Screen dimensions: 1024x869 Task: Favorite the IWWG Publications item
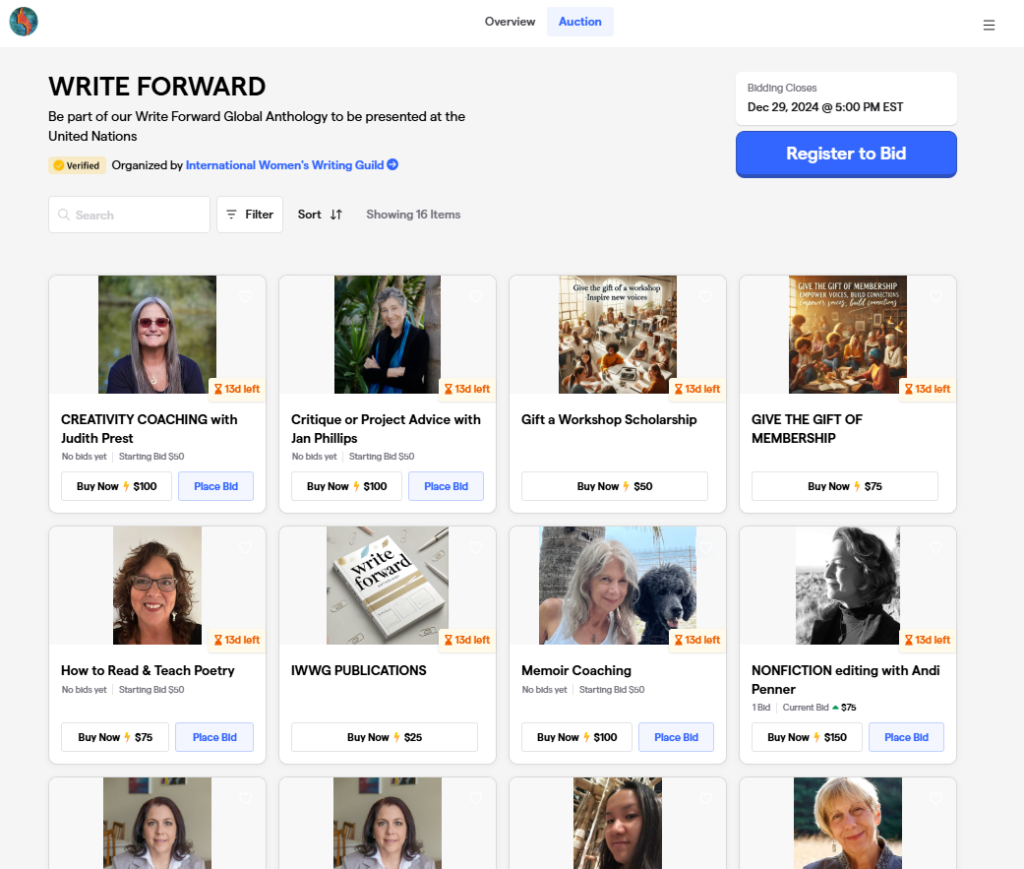click(x=476, y=547)
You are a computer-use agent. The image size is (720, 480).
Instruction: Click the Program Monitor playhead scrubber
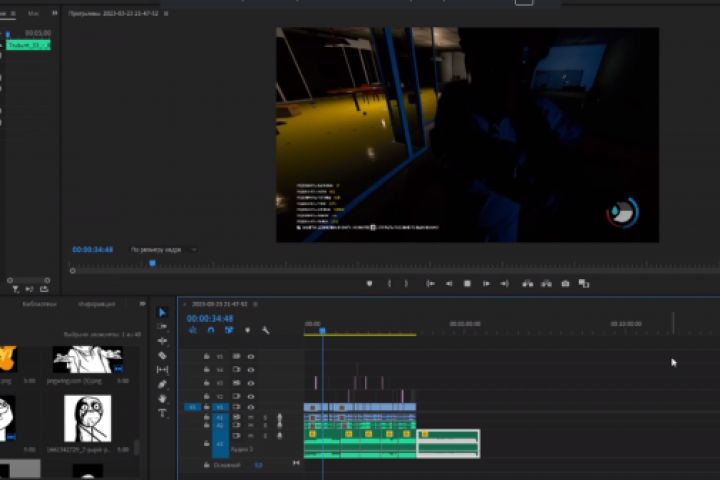click(x=152, y=263)
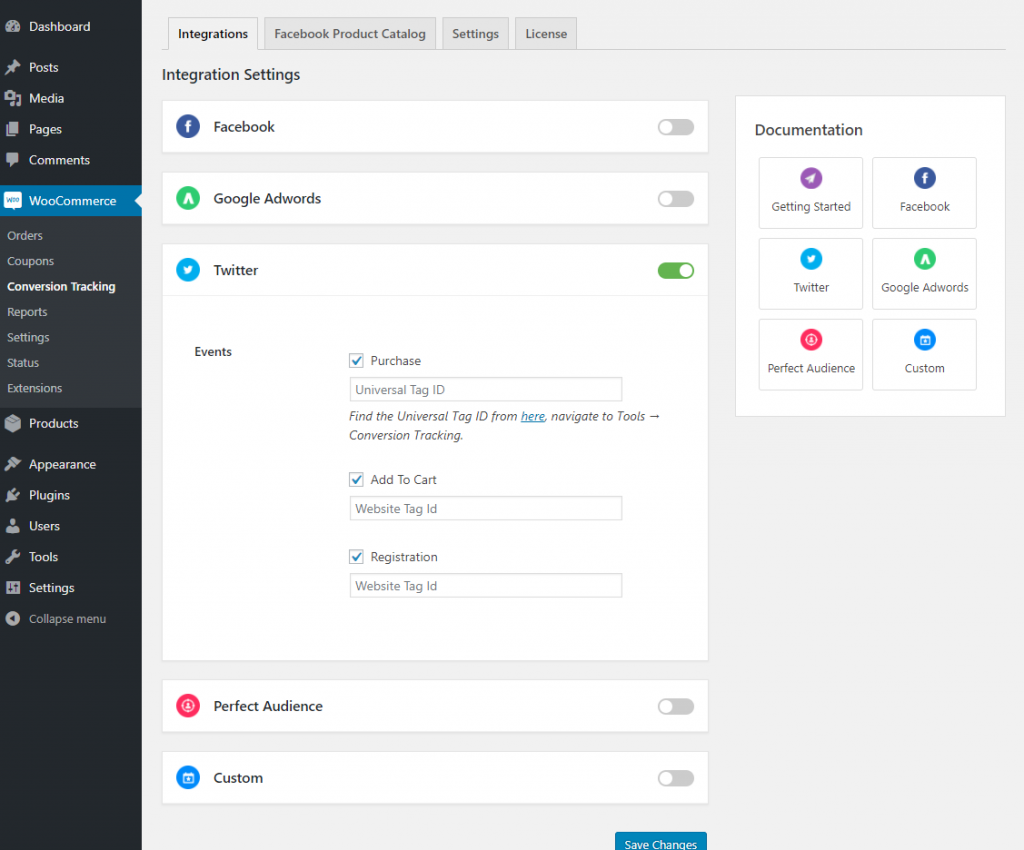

Task details: What is needed here is an exact copy of all the entries, without the pictures.

Output of the exercise:
Screen dimensions: 1024x869 Task: Favorite the IWWG Publications item
click(x=476, y=547)
You are a computer-use agent. The image size is (720, 480).
Instruction: Click the Program Monitor playhead scrubber
click(x=152, y=263)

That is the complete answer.